GESTELLTE AUFGABE:
Wie groß ist laut dem Artikel über die Alawiten in Syrien ihr Anteil an der Gesamtbevölkerung des Landes?

Der nächste Völkermord

Krieg in Syrien: Der nächste Völkermord

Syrien. Der Glaubensgemeinschaft von Diktator Assad droht ein Völkermord

Drucken

Schriftgröße

Schlimme Dinge werden geschehen“, sagt der Mann. „Die Leute fragen: Wer war es denn, der mein Haus zerstört hat? Wer war es, der mich eingesperrt und gefoltert hat? Wer war es, der meine Schwester geschändet und meinen Bruder ermordet hat?“

Der Mann, der das erzählt, nennt sich Abu Fares und ist ein syrischer Oppositioneller, der ins Ausland flüchten musste, aber immer wieder in das Grenzgebiet zur Türkei reist. Er weiß, was in den Flüchtlingslagern geredet wird, wo Zehntausende Vertriebene aus den Bürgerkriegsgebieten versuchen, irgendwie über den kalten, nassen Winter zu kommen. Und er kennt die Antwort auf diese Fragen, die eigentlich nichts anderes sind als Drohungen.

Wer war es? Die Alawiten.

Elite des Regimes
Mehr als zwei Millionen Alawiten leben in Syrien, mit rund zehn Prozent der Gesamtbevölkerung sind sie eine der großen religiösen Minderheiten des Landes – und für die Mehrheit der Syrer das personifizierte Böse.
Präsident Bashar al-Assad ist Alawit, ein großer Teil der Elite seines Regimes ebenfalls. Alawiten besetzen die Schaltstellen der Geheimdienste und der Armee. Sie sind es auch, aus denen sich die berüchtigten Shabiha-Milizen rekrutieren: Schlägertrupps, die jene Drecksarbeit erledigen, für die sich alle anderen zu schade sind in diesem Krieg, der bereits mehr als 80.000 Menschenleben gefordert hat – bislang überwiegend sunnitische Muslime.

Nicht alle Alawiten sind Täter. Aber viele Täter aufseiten der Diktatur sind Alawiten.

Mit dem immer weiter fortschreitenden Niedergang der Assad-Diktatur drohen sie samt und sonders zu Opfern zu werden. „Ich mache mir Sorgen, dass alawitische Gemeinschaften gefährdet sein könnten, den Preis für die begangenen Verbrechen der syrischen Regierung zahlen zu müssen“, drückt es Adama Dieng, UN-Sonderbeauftragter zum Schutz vor Völkermord, mit diplomatischer Vorsicht aus (siehe Interview hier).

BEREITGESTELLTE ANGABEN:
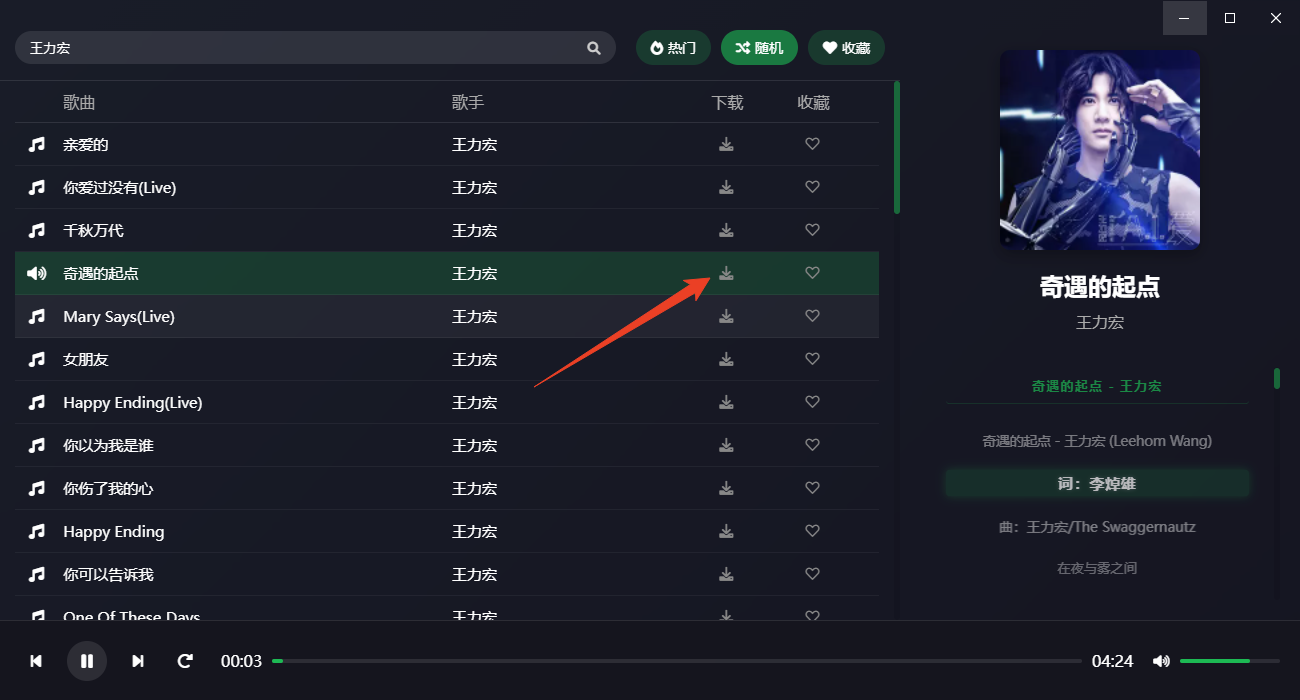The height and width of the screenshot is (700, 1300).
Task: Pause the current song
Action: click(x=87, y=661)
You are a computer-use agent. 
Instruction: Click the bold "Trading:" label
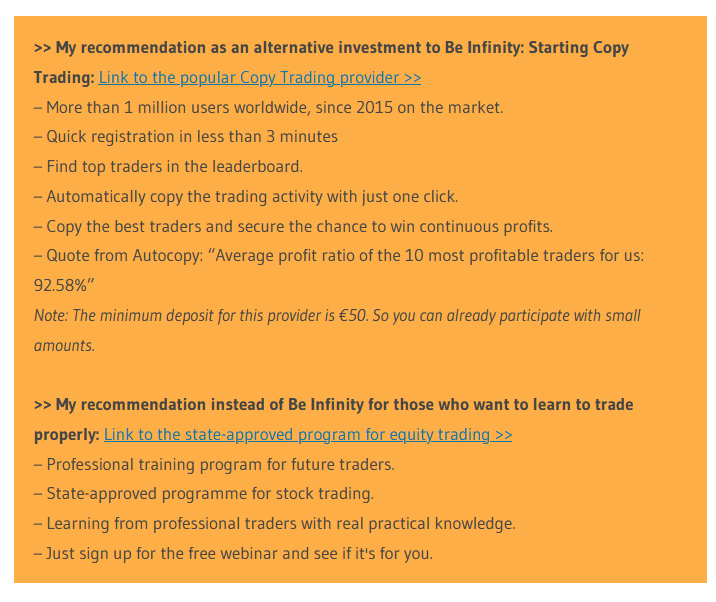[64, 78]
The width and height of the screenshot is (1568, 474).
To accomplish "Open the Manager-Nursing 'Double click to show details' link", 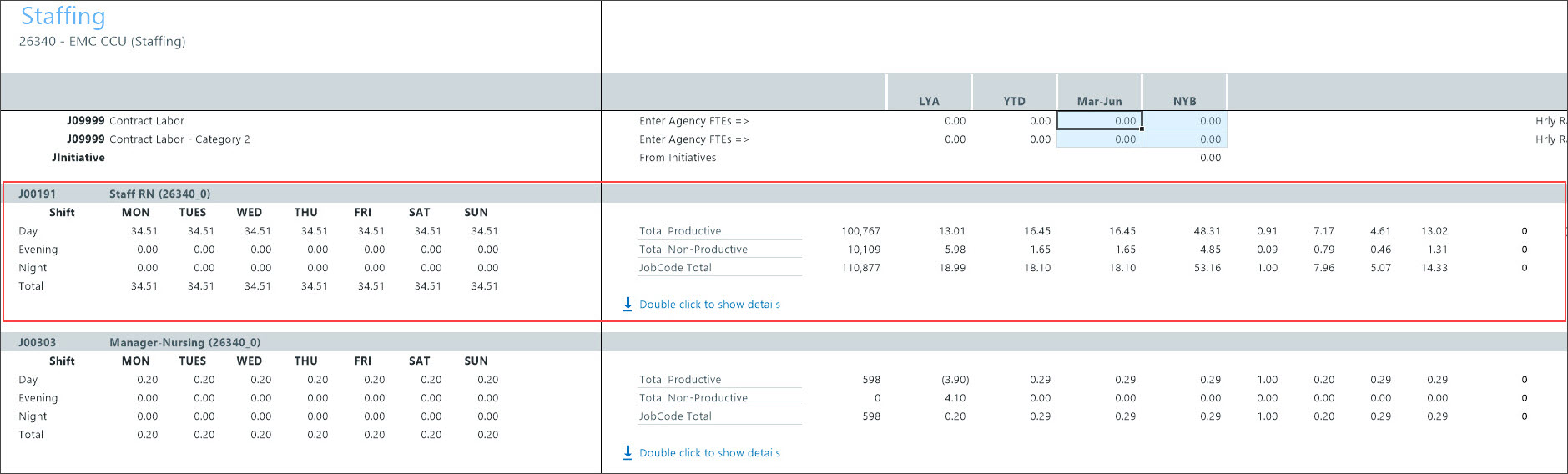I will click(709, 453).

VOLLSTÄNDIGE AUSGABE:
Rund zehn Prozent.